ExxonMobil Wins First Round in FXX Logo Suit
LOS ANGELES – Exxon Mobil Corp. may move forward with its claim that the cable television FXX Network's logo dilutes its trademark, a federal judge ruled.
The lawsuit, filed in October 2013, claims the FXX logo, which features an interlocking XX design, is too similar to ExxonMobil's own logo.
According to the Hollywood Reporter, lawyers for FXX, which was launched last year by FX Networks, Twentieth Century Fox Film Corp. and Twenty-First Century Fox Inc., initially argued that ExxonMobil's claim of dilution should be dismissed because FXX was registered in "standard character" form.
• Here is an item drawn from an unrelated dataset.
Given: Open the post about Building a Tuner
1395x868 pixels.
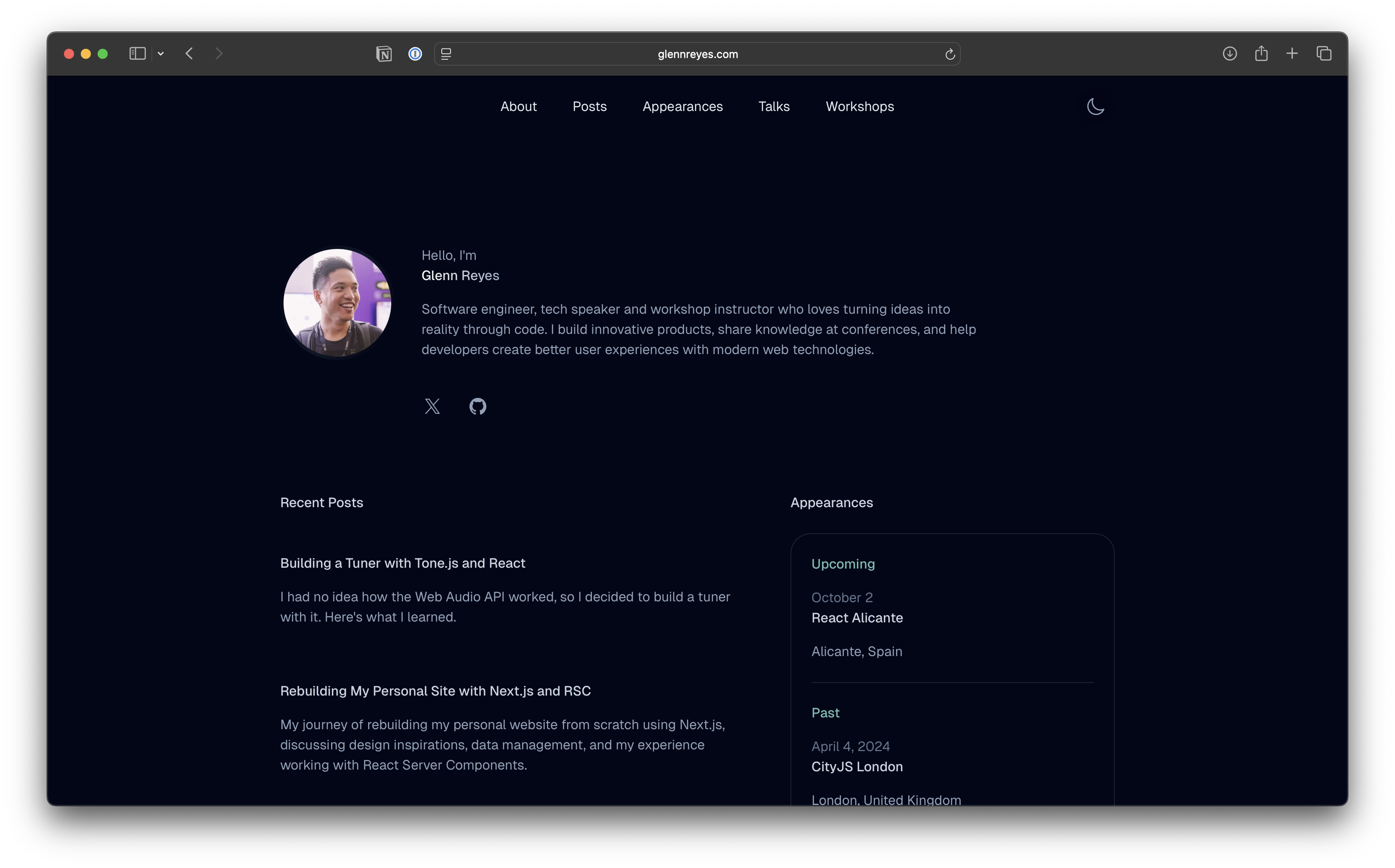Looking at the screenshot, I should [x=402, y=563].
The defendant also said Exxon made a "strategic decision" not to oppose the standard character registration, which should not be a surprise due to the existence of other companies using double-X names, such as TJ Maxx and Dos Equis XX.
In response, ExxonMobil argued that standard character form provides only a limited benefit, and were that not the case, ExxonMobil would be free to use the McDonald's stylized "M" without a dilution claim, according to the report.
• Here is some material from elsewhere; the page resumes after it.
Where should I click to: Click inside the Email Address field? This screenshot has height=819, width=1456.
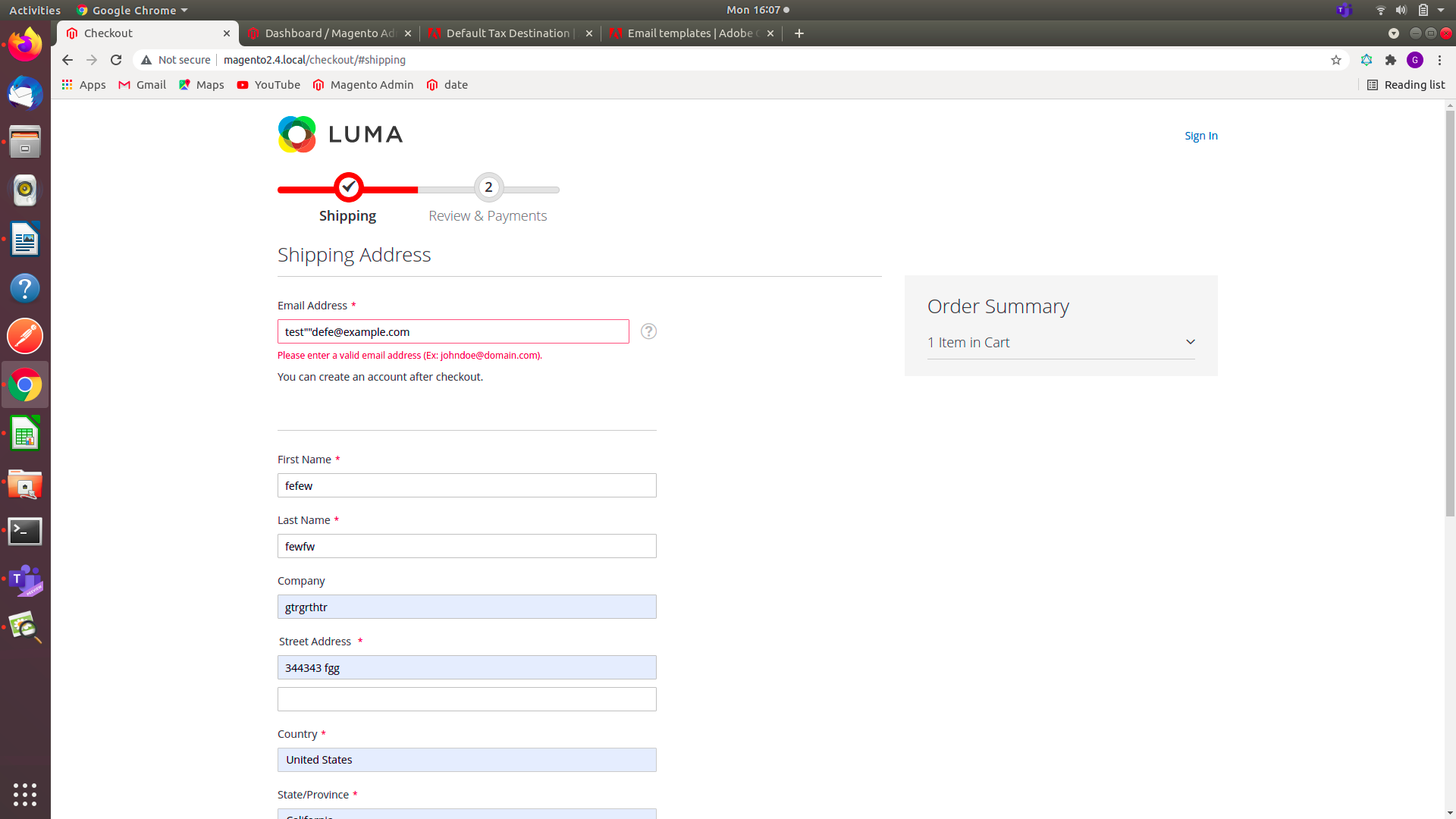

"A standard character mark provides different protections than a special form mark, and as acknowledged by defendants, parties have numerous reasons for often seeking registration of marks under one format, but not the other," wrote Judge David Hittner in his Aug. 18 ruling in favor of ExxonMobil.
"Based on the plain language of the statute, the court therefore concludes that the phrase 'that mark' does not encompass unregistered stylized variations of a registered standard character mark. … A contrary interpretation could lead to a result of owners of trademarks featuring letters or numbers in design form necessarily opposing any trademark applications that incorporate the letters or characters for which the trademark owners' design marks cover."
The lawsuit will now move forward on the dilution claim, as well as ExxonMobil's trademark and unfair competition claims.
The suit seeks a court order preventing the network from using the current design "and any other mark confusingly similar," along with treble damages, as CSNews Online previously reported.